> _What to do_
The response must consist of the lines from the one holding "Task: Select the bright blue diamond area" through the final line of the entries, given again exactly and without any pictures.

> _Provided data_
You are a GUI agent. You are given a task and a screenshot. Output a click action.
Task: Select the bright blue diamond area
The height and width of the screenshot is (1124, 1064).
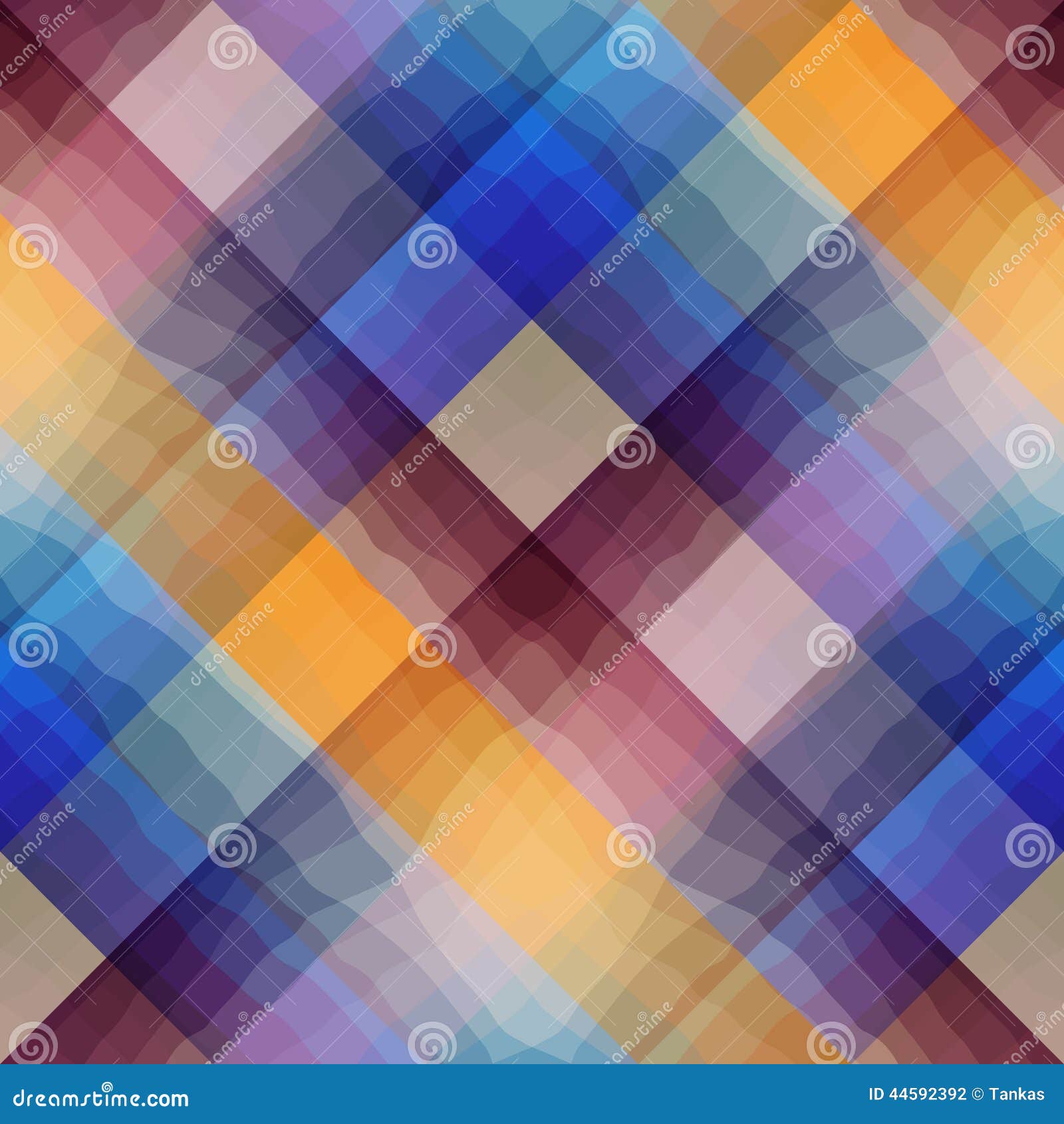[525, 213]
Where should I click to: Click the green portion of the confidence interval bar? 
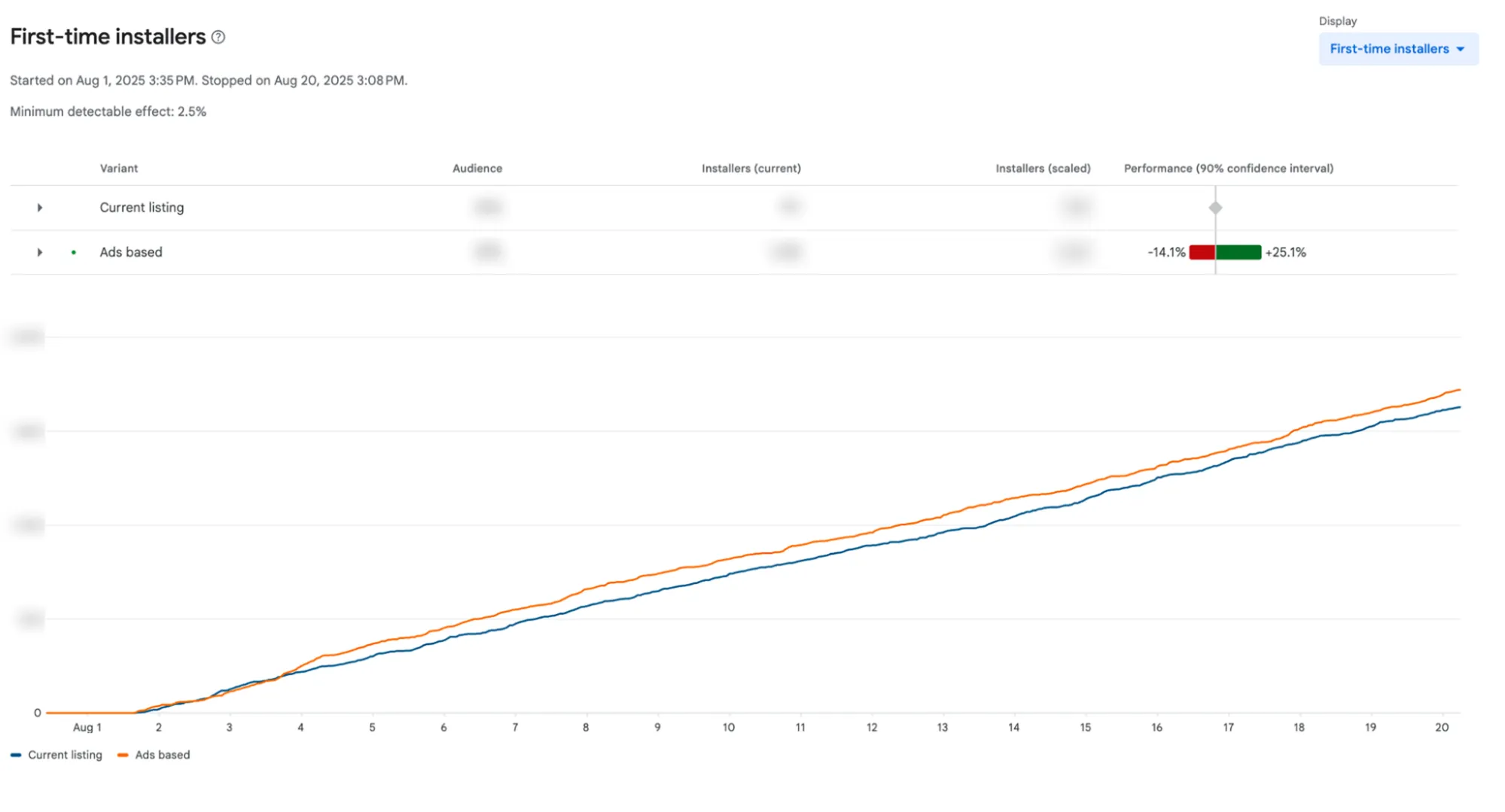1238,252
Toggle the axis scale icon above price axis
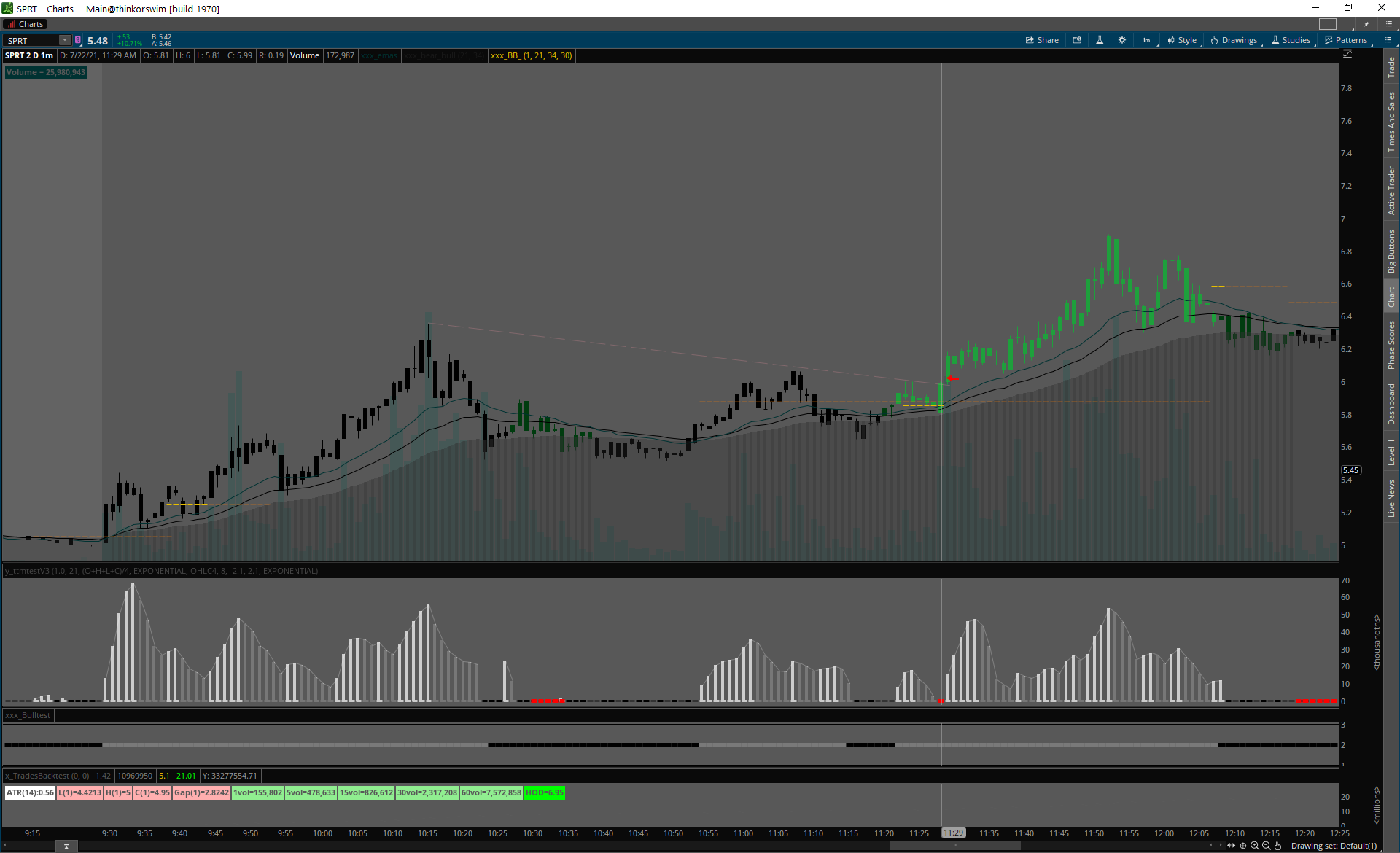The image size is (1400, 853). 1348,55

> _Answer section_
Task: Select the bright blue diamond area
The height and width of the screenshot is (1124, 1064).
[525, 213]
Where should I click to: Click the green portion of the confidence interval bar? 
1238,252
Toggle the axis scale icon above price axis
The image size is (1400, 853). 1348,55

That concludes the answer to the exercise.